Top of Extracted records

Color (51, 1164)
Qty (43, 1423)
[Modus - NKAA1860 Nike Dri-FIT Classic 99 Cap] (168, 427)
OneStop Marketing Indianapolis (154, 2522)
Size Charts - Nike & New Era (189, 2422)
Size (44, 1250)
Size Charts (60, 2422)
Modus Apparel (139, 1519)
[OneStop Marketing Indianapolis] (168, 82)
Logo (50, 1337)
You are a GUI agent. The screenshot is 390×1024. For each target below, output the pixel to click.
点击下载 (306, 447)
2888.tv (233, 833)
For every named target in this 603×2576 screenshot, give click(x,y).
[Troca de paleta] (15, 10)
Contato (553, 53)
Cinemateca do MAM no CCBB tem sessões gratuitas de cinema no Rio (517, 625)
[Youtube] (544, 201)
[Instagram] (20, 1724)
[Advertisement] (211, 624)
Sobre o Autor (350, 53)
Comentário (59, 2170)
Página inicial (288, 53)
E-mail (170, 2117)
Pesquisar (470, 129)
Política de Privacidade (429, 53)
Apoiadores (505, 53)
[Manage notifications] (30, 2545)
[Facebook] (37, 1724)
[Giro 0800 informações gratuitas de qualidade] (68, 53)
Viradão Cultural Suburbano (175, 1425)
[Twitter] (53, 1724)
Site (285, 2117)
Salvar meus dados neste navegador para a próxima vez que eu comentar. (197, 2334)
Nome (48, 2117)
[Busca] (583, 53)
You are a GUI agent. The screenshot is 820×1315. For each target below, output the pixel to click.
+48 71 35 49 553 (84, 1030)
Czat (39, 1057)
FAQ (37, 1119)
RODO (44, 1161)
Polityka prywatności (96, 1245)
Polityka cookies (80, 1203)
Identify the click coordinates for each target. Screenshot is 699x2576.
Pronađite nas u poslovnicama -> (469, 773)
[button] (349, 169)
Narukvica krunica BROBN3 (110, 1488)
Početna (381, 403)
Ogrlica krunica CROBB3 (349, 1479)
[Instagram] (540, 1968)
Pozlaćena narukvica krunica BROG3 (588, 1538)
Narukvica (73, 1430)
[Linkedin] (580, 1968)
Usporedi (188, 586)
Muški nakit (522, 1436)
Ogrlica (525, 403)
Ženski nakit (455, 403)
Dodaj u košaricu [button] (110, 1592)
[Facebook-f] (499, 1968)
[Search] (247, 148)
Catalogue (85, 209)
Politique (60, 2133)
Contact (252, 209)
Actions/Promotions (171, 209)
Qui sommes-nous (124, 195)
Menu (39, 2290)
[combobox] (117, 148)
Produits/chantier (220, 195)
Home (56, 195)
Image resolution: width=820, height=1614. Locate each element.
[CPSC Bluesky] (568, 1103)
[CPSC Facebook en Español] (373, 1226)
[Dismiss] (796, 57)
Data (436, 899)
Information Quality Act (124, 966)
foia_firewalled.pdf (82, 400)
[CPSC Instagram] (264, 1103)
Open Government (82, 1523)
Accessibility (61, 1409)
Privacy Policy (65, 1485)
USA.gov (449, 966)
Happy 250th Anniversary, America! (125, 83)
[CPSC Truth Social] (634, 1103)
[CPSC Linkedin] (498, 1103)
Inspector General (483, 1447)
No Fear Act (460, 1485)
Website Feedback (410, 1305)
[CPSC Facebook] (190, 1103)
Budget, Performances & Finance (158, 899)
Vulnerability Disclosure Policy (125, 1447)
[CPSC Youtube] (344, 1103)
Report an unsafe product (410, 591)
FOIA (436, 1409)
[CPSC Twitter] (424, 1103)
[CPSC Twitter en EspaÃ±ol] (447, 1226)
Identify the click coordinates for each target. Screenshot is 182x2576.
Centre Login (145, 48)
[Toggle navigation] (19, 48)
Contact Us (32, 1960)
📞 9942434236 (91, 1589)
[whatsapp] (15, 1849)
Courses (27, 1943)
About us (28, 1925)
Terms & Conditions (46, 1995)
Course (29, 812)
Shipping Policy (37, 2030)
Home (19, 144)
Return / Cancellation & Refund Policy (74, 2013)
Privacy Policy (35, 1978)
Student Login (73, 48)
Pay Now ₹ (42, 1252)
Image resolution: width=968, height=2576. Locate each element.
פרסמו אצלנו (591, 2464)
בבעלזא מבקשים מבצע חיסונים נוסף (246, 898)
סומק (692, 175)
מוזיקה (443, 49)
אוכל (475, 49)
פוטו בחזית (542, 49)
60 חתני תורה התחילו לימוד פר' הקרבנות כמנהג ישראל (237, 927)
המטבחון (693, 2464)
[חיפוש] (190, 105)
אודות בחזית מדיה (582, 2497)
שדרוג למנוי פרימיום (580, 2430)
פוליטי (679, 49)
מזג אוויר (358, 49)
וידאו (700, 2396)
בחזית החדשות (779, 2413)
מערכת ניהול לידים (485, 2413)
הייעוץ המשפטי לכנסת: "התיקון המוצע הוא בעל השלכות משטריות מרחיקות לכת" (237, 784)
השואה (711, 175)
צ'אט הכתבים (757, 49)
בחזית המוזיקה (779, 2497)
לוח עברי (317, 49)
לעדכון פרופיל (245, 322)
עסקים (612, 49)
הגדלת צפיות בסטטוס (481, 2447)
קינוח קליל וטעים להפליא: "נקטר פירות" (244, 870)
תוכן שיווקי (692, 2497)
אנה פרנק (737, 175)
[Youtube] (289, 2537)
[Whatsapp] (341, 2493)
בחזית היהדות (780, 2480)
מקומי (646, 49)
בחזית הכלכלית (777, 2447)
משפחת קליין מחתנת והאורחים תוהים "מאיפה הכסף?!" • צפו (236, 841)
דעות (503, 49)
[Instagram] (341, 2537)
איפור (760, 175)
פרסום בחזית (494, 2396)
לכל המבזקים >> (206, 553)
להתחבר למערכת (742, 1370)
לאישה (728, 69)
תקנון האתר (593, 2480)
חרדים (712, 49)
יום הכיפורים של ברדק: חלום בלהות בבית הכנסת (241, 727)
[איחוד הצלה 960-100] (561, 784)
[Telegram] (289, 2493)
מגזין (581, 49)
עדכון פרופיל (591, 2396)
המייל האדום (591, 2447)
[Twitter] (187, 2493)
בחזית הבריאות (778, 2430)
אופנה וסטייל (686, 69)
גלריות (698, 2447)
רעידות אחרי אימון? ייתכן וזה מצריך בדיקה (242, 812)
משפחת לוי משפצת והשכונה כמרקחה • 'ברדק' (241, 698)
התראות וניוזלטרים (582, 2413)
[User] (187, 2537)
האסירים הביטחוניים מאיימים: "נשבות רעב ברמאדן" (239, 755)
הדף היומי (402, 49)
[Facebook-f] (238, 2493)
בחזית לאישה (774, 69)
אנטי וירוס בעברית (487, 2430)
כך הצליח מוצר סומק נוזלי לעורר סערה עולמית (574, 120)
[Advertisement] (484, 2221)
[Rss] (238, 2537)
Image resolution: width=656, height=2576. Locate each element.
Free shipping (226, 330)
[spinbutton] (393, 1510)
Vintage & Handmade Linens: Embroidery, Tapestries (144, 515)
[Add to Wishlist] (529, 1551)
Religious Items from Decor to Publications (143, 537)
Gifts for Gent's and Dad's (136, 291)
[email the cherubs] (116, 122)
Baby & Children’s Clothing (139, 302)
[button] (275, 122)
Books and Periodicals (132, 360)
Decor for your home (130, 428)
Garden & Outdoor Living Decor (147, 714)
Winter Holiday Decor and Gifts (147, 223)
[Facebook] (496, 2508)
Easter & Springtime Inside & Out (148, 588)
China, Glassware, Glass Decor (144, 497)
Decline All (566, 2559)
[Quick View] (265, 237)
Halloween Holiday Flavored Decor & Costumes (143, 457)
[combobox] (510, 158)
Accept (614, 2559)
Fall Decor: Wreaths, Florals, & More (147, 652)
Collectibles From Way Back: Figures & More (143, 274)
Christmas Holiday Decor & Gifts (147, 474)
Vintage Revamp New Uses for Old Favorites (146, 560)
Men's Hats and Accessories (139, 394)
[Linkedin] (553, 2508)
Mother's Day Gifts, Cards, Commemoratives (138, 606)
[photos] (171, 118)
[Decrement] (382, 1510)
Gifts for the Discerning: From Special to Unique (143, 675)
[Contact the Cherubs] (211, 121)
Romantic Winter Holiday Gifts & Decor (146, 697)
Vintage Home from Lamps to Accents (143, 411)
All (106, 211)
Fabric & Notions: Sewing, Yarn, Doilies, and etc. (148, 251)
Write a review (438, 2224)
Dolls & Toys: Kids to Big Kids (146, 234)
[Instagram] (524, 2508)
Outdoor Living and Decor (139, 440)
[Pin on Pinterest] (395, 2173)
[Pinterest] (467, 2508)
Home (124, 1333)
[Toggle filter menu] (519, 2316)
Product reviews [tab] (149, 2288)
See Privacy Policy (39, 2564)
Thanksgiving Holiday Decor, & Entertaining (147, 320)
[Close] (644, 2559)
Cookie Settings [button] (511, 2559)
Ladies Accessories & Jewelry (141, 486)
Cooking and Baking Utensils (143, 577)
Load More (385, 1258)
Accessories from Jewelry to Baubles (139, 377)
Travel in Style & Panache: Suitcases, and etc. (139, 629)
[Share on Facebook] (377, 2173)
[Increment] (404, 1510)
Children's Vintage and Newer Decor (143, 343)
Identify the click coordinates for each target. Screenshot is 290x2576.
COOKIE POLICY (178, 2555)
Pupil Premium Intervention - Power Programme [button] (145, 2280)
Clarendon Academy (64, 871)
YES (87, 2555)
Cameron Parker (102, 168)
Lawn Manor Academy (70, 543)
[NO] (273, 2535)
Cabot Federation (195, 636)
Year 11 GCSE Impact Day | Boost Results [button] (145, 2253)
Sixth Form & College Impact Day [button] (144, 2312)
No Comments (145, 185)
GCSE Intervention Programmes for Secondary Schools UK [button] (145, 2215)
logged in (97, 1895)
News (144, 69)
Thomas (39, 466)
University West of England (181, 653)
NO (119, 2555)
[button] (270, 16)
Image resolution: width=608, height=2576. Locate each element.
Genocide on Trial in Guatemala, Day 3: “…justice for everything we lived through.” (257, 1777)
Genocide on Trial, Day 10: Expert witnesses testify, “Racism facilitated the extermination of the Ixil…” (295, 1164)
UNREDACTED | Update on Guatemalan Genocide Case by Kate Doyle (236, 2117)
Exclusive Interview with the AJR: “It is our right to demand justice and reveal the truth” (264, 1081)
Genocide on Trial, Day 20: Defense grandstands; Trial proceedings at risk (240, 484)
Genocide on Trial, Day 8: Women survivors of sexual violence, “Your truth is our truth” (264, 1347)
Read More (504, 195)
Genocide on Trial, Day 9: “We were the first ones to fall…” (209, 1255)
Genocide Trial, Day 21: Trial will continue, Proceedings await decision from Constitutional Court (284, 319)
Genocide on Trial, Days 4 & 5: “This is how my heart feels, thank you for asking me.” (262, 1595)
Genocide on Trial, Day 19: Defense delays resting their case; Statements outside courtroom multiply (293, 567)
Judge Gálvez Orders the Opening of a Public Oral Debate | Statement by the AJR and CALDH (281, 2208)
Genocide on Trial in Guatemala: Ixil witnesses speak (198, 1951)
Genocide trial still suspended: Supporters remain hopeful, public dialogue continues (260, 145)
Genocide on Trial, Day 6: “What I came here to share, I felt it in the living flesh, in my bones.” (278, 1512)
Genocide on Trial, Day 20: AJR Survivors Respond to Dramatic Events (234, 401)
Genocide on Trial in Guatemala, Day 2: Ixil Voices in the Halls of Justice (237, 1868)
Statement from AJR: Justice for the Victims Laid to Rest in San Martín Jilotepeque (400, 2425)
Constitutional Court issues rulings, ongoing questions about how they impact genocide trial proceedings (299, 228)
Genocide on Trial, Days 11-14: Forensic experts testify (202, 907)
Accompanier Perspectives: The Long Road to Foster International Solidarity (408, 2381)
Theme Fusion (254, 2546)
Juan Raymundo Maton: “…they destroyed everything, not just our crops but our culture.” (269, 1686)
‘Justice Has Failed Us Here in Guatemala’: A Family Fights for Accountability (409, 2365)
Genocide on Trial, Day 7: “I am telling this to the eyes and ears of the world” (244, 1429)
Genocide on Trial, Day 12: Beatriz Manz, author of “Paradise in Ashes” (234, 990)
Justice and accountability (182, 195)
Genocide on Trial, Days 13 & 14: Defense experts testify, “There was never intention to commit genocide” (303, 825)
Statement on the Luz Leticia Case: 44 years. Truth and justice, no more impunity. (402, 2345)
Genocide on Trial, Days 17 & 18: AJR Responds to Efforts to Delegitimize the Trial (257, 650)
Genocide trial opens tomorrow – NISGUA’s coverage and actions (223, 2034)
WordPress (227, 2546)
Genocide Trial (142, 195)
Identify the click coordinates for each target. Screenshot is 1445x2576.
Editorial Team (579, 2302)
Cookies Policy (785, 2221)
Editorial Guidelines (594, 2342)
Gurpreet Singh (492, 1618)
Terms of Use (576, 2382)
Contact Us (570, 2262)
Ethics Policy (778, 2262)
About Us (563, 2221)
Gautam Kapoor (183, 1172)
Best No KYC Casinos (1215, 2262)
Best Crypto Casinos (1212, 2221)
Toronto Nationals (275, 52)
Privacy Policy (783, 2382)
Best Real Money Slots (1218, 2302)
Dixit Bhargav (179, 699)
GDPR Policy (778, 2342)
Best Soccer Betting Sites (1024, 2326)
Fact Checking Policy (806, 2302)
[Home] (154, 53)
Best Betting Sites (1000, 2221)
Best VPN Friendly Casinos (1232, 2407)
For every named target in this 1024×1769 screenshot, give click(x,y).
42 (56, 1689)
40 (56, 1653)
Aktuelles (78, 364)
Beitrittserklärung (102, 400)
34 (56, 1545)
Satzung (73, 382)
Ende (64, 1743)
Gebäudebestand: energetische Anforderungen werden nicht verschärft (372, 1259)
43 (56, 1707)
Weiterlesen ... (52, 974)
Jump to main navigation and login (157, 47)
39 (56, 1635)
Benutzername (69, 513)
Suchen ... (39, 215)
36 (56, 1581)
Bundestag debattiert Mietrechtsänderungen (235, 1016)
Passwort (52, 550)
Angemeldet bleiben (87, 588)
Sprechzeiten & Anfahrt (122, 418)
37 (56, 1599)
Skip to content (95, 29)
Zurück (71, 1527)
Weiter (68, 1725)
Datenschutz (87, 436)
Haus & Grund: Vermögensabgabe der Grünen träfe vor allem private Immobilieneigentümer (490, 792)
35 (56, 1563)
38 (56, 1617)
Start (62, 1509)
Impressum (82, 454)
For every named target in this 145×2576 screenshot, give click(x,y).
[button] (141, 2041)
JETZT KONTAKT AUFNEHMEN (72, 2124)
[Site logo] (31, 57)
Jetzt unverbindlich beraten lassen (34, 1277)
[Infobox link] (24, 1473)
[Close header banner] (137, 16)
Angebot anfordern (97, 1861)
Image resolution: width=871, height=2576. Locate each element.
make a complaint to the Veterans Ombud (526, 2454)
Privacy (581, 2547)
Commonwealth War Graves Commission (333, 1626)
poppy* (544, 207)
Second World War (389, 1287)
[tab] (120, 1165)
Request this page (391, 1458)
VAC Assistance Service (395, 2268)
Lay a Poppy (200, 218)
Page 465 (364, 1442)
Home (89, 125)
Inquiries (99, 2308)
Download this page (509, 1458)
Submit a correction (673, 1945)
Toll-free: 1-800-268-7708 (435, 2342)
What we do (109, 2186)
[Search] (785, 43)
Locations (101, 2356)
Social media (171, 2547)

Bottom of Extracted records

Lines wanted from the listing above: the line with "Home (56, 195)" up to and including the line with "Open Government (82, 1523)". Please write them out exactly, adding nothing else.

Home (56, 195)
Image resolution: width=820, height=1614. Locate each element.
[CPSC Bluesky] (568, 1103)
[CPSC Facebook en Español] (373, 1226)
[Dismiss] (796, 57)
Data (436, 899)
Information Quality Act (124, 966)
foia_firewalled.pdf (82, 400)
[CPSC Instagram] (264, 1103)
Open Government (82, 1523)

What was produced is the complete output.